Betty Patnude Offline
4000 Post Club Member

Registered: 06/11/07
Posts: 4896
Loc: Puyallup, Washington
Hey, teachers, I'm going to remind us all.....that we are responsible for everyone's physical safety when they are in our homes or in our separate studios. This is an insurance issue for us, as well as one of well-being concerns for our clients.

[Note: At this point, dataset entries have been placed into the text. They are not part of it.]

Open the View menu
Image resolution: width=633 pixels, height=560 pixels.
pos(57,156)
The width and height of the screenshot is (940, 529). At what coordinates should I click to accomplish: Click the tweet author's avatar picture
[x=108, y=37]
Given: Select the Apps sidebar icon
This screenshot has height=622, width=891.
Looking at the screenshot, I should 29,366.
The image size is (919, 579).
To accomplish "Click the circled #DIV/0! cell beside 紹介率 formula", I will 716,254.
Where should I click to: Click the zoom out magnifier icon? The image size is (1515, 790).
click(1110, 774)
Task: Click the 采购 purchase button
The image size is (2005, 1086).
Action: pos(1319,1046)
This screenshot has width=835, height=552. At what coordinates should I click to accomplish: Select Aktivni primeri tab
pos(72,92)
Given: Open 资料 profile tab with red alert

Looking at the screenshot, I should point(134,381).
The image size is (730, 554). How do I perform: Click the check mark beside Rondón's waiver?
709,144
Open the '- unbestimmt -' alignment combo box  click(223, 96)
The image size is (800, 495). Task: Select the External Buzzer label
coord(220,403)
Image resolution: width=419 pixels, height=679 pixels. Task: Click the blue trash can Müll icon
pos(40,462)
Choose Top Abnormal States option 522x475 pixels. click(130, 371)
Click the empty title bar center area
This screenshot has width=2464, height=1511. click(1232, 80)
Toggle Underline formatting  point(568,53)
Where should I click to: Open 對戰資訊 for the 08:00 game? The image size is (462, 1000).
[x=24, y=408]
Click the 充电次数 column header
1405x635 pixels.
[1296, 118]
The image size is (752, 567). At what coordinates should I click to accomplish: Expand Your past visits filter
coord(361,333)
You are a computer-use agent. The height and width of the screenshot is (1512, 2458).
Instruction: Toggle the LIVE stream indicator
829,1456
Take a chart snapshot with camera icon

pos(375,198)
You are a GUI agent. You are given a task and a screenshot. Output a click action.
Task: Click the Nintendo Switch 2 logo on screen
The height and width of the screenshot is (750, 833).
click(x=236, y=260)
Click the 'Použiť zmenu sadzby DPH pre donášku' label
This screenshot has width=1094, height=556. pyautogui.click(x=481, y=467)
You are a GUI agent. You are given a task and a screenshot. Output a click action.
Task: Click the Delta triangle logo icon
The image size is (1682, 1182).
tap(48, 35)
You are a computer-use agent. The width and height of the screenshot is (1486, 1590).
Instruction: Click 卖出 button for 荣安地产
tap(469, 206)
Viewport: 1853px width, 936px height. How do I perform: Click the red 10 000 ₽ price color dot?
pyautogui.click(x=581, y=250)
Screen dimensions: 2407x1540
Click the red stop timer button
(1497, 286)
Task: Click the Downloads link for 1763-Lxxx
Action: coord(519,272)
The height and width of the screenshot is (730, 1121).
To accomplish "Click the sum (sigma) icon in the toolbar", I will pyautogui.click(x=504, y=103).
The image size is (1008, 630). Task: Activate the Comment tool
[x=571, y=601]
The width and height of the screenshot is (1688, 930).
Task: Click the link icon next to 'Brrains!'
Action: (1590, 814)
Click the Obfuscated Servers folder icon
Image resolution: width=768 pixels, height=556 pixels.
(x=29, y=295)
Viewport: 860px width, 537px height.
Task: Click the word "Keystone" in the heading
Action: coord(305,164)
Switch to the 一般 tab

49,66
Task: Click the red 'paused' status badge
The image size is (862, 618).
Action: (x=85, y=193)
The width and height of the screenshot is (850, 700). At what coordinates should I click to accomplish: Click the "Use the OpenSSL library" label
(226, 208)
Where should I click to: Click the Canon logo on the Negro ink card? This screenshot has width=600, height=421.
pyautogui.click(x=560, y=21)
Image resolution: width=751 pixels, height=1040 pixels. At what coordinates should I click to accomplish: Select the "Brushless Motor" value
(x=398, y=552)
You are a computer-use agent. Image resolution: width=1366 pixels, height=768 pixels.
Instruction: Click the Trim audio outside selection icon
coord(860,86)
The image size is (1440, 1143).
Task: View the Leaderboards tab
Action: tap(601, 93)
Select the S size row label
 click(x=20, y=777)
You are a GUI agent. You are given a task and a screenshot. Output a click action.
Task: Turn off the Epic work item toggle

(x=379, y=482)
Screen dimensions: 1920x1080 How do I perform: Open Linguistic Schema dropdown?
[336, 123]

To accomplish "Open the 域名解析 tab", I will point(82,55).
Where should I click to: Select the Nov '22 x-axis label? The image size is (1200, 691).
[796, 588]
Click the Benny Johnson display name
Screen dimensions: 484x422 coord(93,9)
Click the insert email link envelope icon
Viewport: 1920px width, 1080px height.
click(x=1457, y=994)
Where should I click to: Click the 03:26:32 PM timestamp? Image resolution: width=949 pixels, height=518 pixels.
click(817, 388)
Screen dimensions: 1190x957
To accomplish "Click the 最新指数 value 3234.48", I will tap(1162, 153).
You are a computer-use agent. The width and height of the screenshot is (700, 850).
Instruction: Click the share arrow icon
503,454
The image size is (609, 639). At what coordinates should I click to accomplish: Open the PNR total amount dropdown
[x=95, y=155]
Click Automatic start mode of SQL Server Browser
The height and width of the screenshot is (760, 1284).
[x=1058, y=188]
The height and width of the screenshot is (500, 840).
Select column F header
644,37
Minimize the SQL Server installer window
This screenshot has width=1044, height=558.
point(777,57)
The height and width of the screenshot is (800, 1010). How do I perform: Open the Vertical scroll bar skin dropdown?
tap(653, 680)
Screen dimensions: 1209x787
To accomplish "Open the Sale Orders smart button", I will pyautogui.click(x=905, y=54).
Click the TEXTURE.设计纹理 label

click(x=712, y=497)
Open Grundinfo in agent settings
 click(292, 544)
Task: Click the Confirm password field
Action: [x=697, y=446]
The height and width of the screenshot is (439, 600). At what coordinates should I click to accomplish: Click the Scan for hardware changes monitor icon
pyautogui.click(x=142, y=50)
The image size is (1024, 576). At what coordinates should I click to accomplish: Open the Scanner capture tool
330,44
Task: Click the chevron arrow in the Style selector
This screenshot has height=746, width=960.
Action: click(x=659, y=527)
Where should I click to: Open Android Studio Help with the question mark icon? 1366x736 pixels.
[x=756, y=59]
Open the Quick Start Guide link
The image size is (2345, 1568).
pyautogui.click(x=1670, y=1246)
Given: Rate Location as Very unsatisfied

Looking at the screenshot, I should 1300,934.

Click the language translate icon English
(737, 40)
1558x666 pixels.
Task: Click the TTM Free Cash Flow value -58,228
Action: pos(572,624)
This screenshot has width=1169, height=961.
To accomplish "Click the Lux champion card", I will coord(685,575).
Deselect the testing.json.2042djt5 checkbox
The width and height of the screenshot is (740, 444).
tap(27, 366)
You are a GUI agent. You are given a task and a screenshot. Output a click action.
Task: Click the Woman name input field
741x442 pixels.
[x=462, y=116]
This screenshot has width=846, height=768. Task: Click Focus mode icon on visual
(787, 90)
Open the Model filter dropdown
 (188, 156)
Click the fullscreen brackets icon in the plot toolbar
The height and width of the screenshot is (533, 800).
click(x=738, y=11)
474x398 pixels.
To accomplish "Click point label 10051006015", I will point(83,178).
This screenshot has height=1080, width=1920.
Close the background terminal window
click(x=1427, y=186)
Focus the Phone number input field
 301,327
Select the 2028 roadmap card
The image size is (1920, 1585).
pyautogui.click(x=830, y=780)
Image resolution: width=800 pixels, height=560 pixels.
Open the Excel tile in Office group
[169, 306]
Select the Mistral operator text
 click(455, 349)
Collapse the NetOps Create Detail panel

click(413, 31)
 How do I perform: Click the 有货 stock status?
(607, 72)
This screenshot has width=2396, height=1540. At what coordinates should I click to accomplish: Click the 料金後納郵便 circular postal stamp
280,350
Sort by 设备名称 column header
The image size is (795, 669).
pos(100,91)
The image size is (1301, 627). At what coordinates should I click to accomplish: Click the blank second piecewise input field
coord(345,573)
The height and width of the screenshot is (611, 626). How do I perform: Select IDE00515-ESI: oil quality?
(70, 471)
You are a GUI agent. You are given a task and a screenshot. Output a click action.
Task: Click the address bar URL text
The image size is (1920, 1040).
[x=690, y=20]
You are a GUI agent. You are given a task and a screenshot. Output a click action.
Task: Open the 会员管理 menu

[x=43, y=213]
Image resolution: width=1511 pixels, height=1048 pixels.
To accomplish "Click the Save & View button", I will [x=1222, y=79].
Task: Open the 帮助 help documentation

We have to have control over kids running around, climbing and sitting on the top of the piano (fortunately that hasn't been mentioned yet!), doing cartwheels, etc. We must be able to stop them.

I'd advise not allowing the student to set the pace. Once acting out, the student should be back to self control or dismissed for the day, spending "Time Out" or in general made aware of what is appropriate/not appropriate allowed/not allowed.

Some things are NOT allowed. If a child is physically acting out, you, as the piano teacher have absolutely no way to "get a word in edgewise". So don't talk too much, act now. It won't get better by itself unless you intervene.

Besides, I think early music participatory classes are great for those under 6, but, it's just not reasonable to put a small child on a piano bench and expect results in applied piano - Little Mozart - or not.

Child development will demonstrate that we are exceeding the box by having expectations for young ones that they are not yet wired for, have no attention span for.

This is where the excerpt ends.